With the last change of the director of the excavations, Prof. Felix Pirson, in 2005 the digital era began at Pergamon. Under his guidance, for the first time at this site IT-related infrastructures and methods, as well as digital documentation and analysis, have been established. A new database for recording trenches, finds, surveys, boreholes, architectural studies, etc. has been developed; internal guidelines for data management, file naming strategies and formats have been established; and a local network with a server for centralised data storage and backup routines has been setup. Over the last eight years the total amount of data relating to Pergamon and its hinterland has totalled c.2 terabytes, distributed over c.150,000 single files. An example of the whole folder structure can be seen in Fig.1.

screenshot of a file structure
Figure 1: The existing file structure of the Pergamon excavation; selection of the numbered top-level-folders for the year 2009 and the first level of subfolder within the excavations 0026. Ar, Ar-Mus, Säu, So and Zi are abbreviations for different type of trenches.

Although the question of how to archive this ‘virtual pile of information’ was never completely out of sight, only minor steps have been taken in this direction, e.g. systematically converting camera raw images to TIF or DNG format or omitting space characters in files and folder names. As the ADS has already undertaken research projects concerning ‘big data‘ in general, the aim of this case study will be slightly different, it should prove the feasibility of the recommendations in these Guides to a new project conducted by a German institution in a foreign country and whose data will be archived with IANUS, the future German equivalent of the ADS.

II. Focus of the Case Study

Often, one reason for a data collection to become a ‘big data collection’ is the involvement of longer, multi-phased and multi-disciplinary processes of generating, transforming and finalizing data. Not only can the files themselves be big in size, but also in many cases the applied methods require a multiple storing of files each presenting a different, presumably enhanced level of data. For instance, one 3D-data model as a final outcome could have been created from dozens of original source files.

For this case study, the graphic documentation of trenches and sondages at the Pergamon project are a good example because since 2005 they are done in a nearly digital-only, multi-phased way involving different persons, file formats, applications, and stages. The resulting folder structure for one exemplary sondage is shown in Fig.2. A detailed description follows in the next chapter.
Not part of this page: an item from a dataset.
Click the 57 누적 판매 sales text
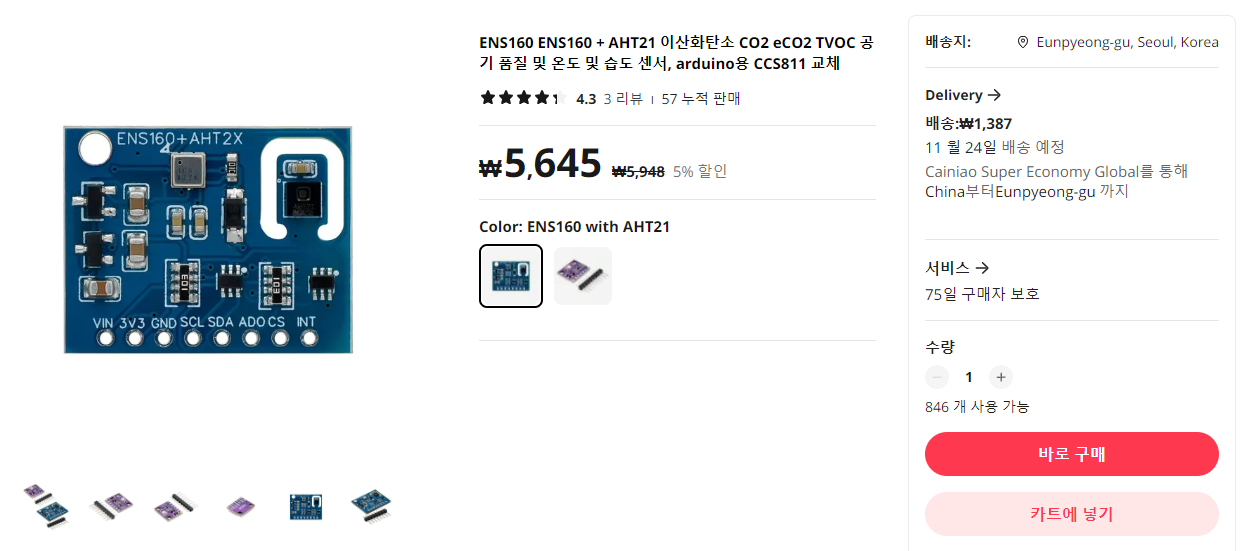Screen dimensions: 1242x551 [x=701, y=99]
screenshot of folder structure of sondage no. 2 (2009) with all subfolders extended
Figure 2: The folder structure of sondage no. 2 (2009) with all subfolders extended. The total number of files is 259, the total storage size is 1,02 GB

When it comes to archiving these processes and files for the future, among others, two questions arise:

  • Is it worth keeping all of them – from the earliest raw data to the very final product – and if not, what are the criteria to discard some?
  • What are the best means to document the files and their interdependencies in order to make the whole process understandable for – and repeatable by – others?

The ADS gives some advice on these issues in these chapters:

They form the theoretical basis for the following discussion.
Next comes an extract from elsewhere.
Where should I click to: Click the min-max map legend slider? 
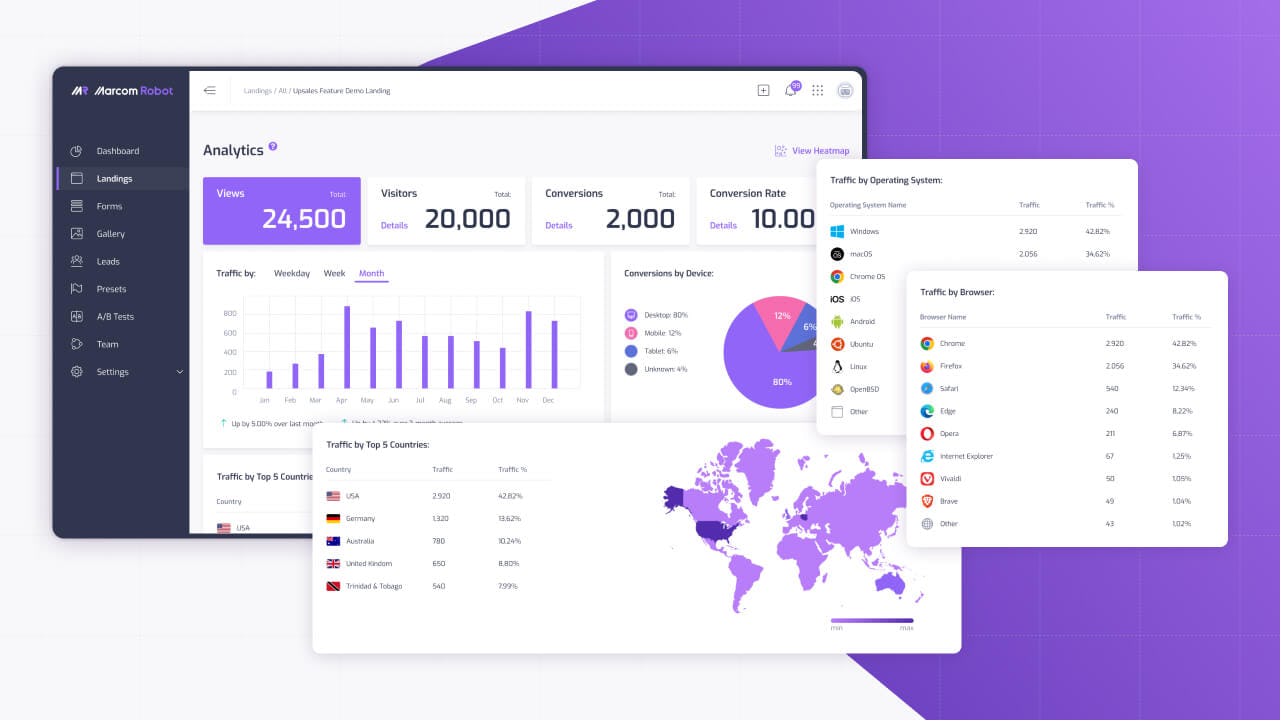point(870,619)
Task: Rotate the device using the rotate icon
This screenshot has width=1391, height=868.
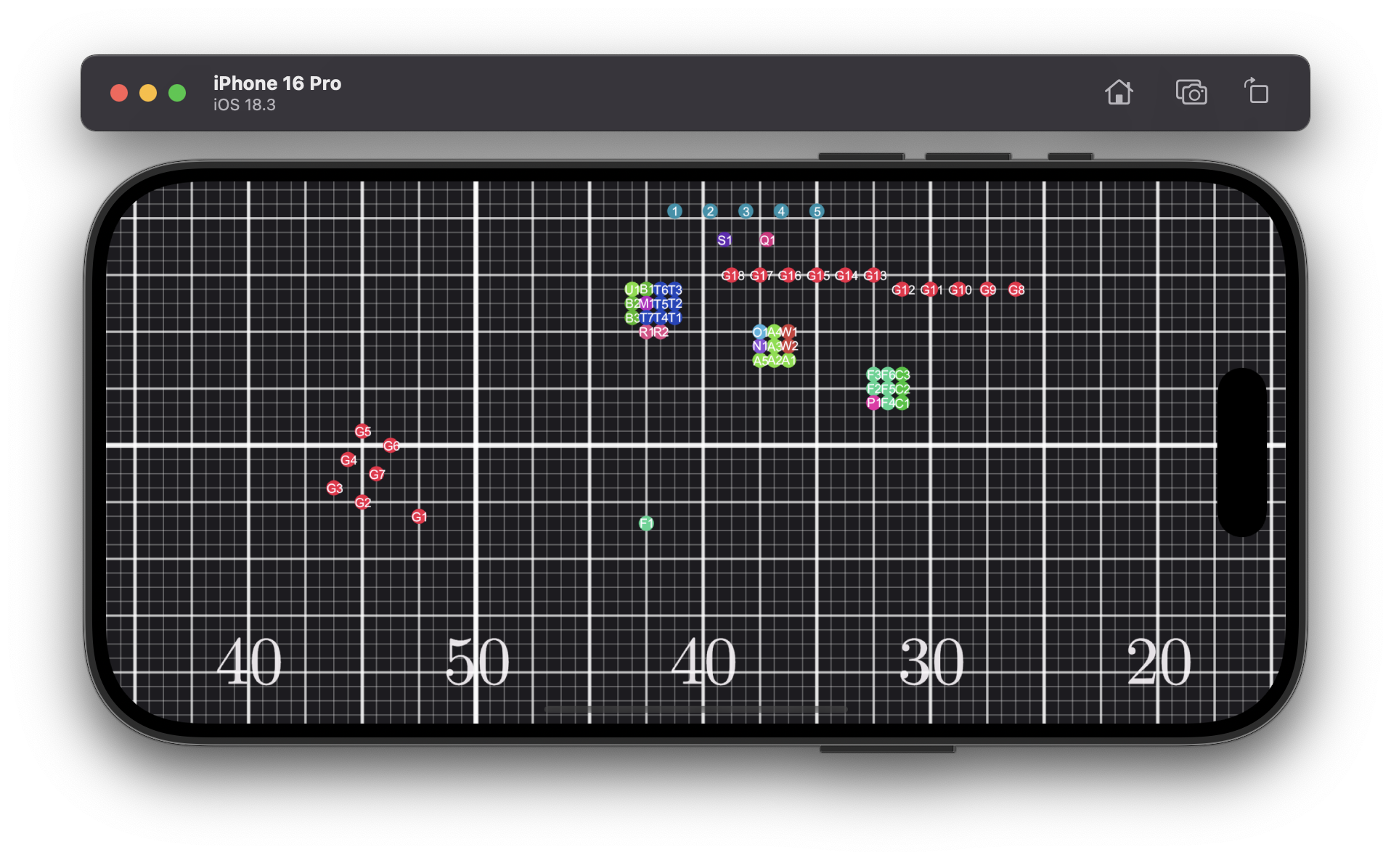Action: 1256,92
III. Trench Documentation Process

This chapter describes the workflow for how the drawings of trenches are produced and what type of files are generated at different stages:

Step 1. Once the plan or profile of a trench has been cleaned and prepared for documentation, several references points are distributed on the ground. Then photos are taken from an elevated point in order to get a view as vertical as possible. The resulting camera raw image is converted as soon as possible into DNG and for practical reasons also into JPG. They are stored in different folders. The next processing steps are based on the JPG-versions of the photos.

Resulting file format: DNG / JPG
File name: PE09-So-02_M003.dng (the ‘M’ indicates that it is a ‘Messbild’ (measured image) in contrast to ‘normal’ pictures of the trench).
File size: c.10-17 MB per DNG
c.2-5 MB per JPG
Folder: …/So-02/Fotos/Roh-Bilder/
an excavation dig
Figure 3: Original image PE09-So-02_M003.dng

Step 2. The different reference points on the ground are surveyed with a total station or similar equipment.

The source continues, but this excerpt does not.